▶ YOUR TASK
Return the listing that follows exactly, with no pictures included.

Content starts

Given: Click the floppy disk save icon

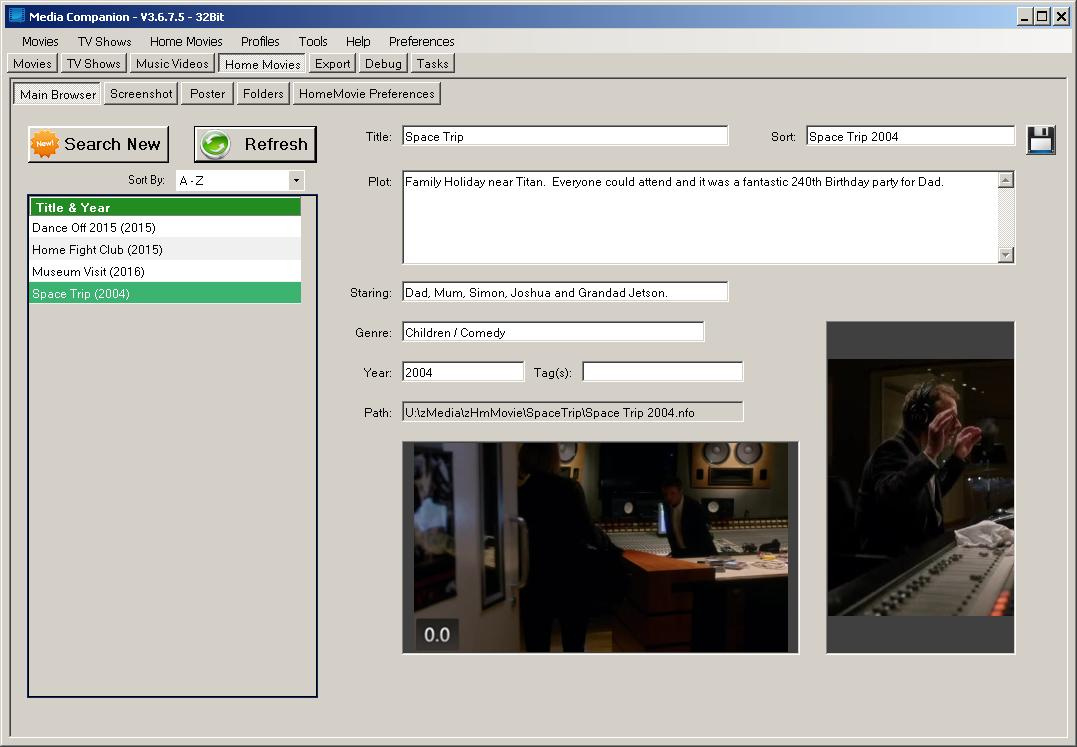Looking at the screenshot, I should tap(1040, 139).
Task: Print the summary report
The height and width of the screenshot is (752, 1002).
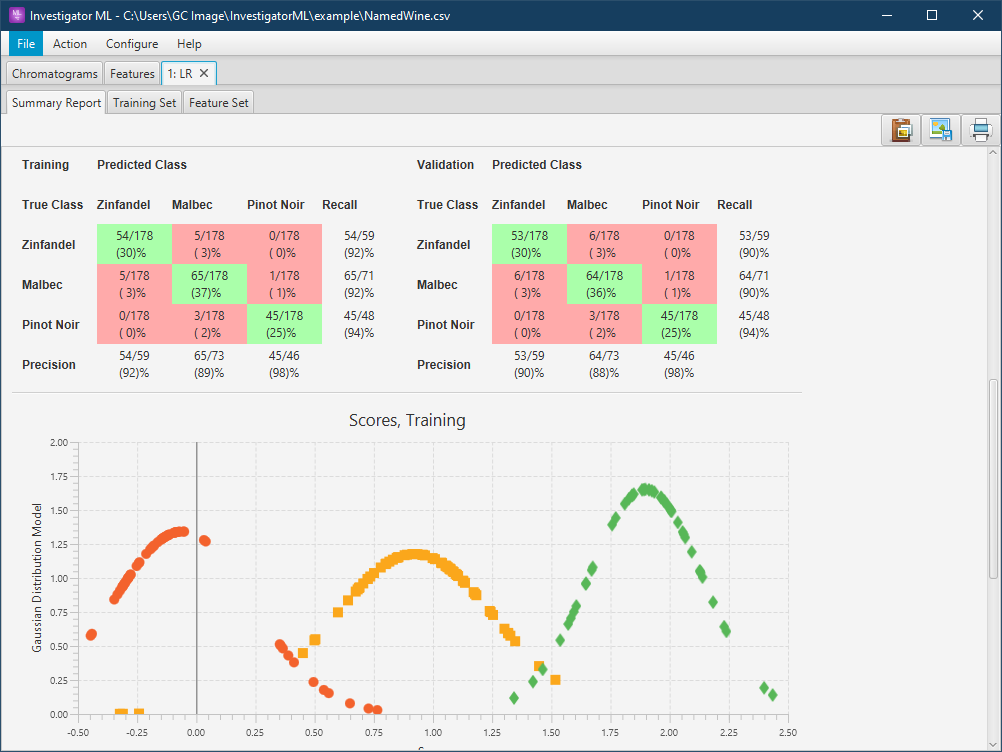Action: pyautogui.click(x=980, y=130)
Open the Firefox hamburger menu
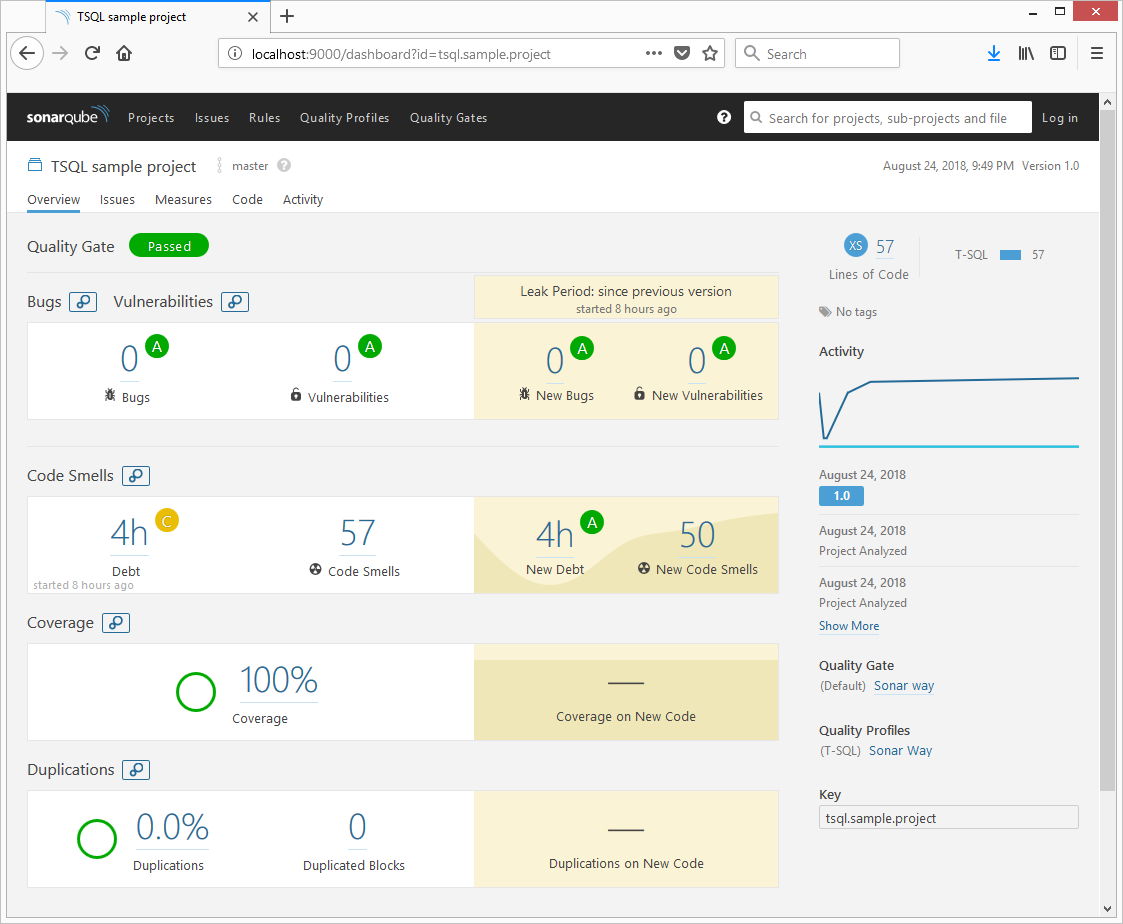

Content ends

▶ EXERCISE OUTPUT
Given: Click the floppy disk save icon

Looking at the screenshot, I should tap(1040, 139).
Task: Print the summary report
The height and width of the screenshot is (752, 1002).
Action: pyautogui.click(x=980, y=130)
Open the Firefox hamburger menu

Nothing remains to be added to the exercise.